AOL/Huffington: Was Porn Shop Burning Man ‘A Sign’?

CYBERSPACE—Please tell us this is not the new editorial paradigm we can expect to see from now on from AOL/Huffington. Please, God? 

Writing about the widely-reported story of a man who ran from a San Francisco porn shop yesterday engulfed in flames, AOL crime journalist David Lohr (or his editor) penned the following headline today: "A Sign? Man Bursts Into Flames at San Francisco Sex Shop."

It would have to be a joke headline, right? A cynical play on some vague biblical allusion to burning, maybe bush, maybe something beyond our feeble capacity to hear that only dogs would find funny?

Possibly, but then why would the story open with a quote from a local pastor who’s tried for years to close down local sex shops? “Could this bizarre incident be attributed to a higher power?” Pastor Roget Huang is asked. 

“I believe so," answers Huang. "I definitely believe so.” He does not sound in on the joke. Neither does Lohr.

 “The police aren't ruling anything out,” he writes, channeling Raymond Chandler.

The police lieutenant agrees. "We don't know what caused it," says SFPD Lt. Troy Dangerfield. "It's still under investigation."

The plot thickens. A call is made to the sex shop from which the man ran Thursday, so engulfed in flames that he remains in critical condition with first-, second- and third-degree burns over 90 percent of his body. A man answers the phone and declines to discuss the incident. (Emphasis added)

"I don't know nothing about it," he says, leaving his grammar in a pool of piss on the floor.

The cop, meanwhile, says an investigation by the San Francisco Fire Department is ongoing.

“Talmadge said a fire investigator is still looking into the case,” reports Lohr. “Oddly, she said authorities have found ‘no damage to the inside of the building at all.’”

That is odd, very odd. A female police lieutenant named Troy? Even in San Francisco, that has to be considered stranger than fiction, maybe even the doing of…  

"I don't know if you believe in prayer," Huang tells AOL News, "but ... the last seven years, every August, I go to every store and pray that it [will] be closed down. We have had seven or eight that have been closed down ever since."

That pretty much nailed the case shut right there. And where was the old media while crime reporter David Lohr was getting the scoop from the pastor?

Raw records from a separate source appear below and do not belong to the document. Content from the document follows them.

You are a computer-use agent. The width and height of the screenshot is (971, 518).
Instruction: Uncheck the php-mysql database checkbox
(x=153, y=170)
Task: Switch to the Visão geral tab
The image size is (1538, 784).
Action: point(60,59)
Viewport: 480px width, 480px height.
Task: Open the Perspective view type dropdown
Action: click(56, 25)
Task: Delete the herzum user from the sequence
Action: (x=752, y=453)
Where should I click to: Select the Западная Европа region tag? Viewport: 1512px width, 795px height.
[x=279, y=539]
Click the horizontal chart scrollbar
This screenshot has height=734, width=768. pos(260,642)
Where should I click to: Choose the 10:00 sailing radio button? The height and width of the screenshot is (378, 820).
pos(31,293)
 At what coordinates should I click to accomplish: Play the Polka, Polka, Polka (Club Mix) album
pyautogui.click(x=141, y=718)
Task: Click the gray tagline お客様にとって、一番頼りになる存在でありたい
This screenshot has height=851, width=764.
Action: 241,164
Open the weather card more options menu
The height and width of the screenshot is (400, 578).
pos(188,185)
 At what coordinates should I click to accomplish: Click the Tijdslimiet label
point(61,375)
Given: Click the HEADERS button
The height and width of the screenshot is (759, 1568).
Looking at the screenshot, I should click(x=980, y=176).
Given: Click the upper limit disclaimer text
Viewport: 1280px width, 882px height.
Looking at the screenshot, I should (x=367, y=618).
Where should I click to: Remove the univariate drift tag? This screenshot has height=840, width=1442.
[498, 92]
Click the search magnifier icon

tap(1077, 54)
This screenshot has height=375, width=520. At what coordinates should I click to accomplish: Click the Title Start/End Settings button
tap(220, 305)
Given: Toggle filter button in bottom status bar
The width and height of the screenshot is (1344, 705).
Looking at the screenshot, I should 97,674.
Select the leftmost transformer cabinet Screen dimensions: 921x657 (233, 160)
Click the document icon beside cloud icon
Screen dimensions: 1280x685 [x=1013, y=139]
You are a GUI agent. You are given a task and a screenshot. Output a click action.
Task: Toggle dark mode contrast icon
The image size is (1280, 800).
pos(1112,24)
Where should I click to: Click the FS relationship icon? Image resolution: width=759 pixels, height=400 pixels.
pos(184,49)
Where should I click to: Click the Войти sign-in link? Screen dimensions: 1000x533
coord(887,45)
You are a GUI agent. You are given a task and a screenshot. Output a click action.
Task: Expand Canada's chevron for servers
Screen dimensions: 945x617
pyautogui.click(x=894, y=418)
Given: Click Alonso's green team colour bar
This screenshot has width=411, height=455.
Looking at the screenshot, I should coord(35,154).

The San Francisco Examiner was off on a wild goose chase, of course.  Beating a dead horse even more dead, they spoke with the porn shop manager, who totally discounted the possibility that a higher power had targeted his patron, and instead told the Examiner he suspected the man may have been doing drugs in the back viewing booth.

"I would describe it as a Richard Pryor sort of incident," he said, referring to the infamous 1980 report of Pryor setting himself on fire while smoking crack and running down the street screaming for help before the fire was put out.

Hopefully, the man survives to clear up the mystery, because it's likely the porn store manager does not believe in prayer and cannot even comprehend that something more divinely inspired had intervened in the burning man’s perverted plans. But how could he believe in prayer or God? He works in a porn shop!

Some other questions come to mind. Did God also weigh in on the AOL-Huffington Post deal?  If so, does s/he have an opinion on the Huffington Post lawsuit by a former HP blogger peeved about the $320 million sell-out that left thousands of gullible contributors like him in the dust?

If so, the AOL/HP staff might want to keep a few fire extinguishers handy while Arianna is in the vicinity. She’s due to combust.